What’s more, I can firmly remember being told when tuition fees were raised to £9,000 a year that doing a degree was still worth it, because of the better job prospects at the end. The government spouted figures at us about how much more we were going to earn with a degree; how much further on we would be by the age of 30 than those without degrees; how £27,000 wasn’t extortionate. All of that seems to have been forgotten: we may as well have just got a job in Costa all along. Two years in, I might have been an assistant manager by now.
All my life I have been told that going to university and getting a good degree would give me so many more job prospects, and that I could therefore afford to be more ambitious. I consider ambition a good thing, but it seems Esther McVey disagrees. Maybe I should just make the most of the cards I was dealt when I was born, and accept the fact that because I went to a state school in a town with the wrong kind of reputation, I will never get that dream job. The £27,000 that my degree is costing me might well turn out to be a complete waste of money.
As utterly demoralising as McVey’s words are, I am aware that there are plenty of people who will agree with her, and that my view is only so outspoken because I am an unapologetic leftie. It’s probably true that there are some unemployed young people out there who could be trying harder, and maybe they should try and get a job in Costa. A lot of this also comes down to the immigration argument: perhaps things might be easier if there were less migrants getting these jobs, freeing up vacancies for our home-grown unemployed. But the reality is, Costa is going to employ the best staff it can find, and I honestly don’t mind if my cappuccino is made by someone from Portsmouth or Poland, as long as it’s a decent cappuccino. It comes down to qualifications and experience, not what it says on your passport.
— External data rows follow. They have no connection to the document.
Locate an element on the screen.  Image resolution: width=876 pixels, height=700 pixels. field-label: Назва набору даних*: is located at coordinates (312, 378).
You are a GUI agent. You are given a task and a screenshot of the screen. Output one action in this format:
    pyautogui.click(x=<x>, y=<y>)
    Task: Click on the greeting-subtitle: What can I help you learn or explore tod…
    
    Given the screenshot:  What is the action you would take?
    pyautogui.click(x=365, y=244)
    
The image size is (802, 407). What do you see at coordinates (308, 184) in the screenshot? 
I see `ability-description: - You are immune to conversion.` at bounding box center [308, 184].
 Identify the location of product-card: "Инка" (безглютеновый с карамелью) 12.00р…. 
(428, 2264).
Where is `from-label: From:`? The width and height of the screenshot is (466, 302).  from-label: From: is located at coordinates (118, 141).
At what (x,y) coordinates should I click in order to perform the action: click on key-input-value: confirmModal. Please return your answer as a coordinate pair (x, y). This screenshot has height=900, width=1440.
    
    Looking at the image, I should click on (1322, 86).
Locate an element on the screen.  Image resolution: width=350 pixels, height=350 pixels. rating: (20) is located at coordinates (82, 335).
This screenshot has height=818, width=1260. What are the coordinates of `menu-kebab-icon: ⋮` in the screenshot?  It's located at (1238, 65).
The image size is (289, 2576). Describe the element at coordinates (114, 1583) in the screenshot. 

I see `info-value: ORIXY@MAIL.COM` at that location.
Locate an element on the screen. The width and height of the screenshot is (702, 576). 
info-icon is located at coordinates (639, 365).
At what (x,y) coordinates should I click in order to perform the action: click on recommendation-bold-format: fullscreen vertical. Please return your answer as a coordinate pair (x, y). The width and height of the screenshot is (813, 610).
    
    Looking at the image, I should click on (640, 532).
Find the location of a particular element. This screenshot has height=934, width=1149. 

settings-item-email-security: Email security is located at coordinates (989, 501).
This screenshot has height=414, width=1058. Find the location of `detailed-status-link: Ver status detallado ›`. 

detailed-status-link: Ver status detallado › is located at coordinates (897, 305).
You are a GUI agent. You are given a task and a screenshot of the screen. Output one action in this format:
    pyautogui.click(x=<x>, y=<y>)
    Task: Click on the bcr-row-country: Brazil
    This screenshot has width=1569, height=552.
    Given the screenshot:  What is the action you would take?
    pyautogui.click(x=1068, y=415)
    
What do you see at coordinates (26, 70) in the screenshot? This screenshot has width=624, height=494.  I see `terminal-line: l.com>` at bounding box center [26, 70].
I think the best response to people like McVey is to fight back. If we let her words discourage us, believing that after years spent in the library slaving over essays and revision, we will still just end up working in Costa, that’s likely to be what will happen. Myself, I would quite like to be able to say in five years’ time “Look, Esther McVey, look how wrong you were.” Ambition is healthy, and McVey isn’t going to make me lose mine.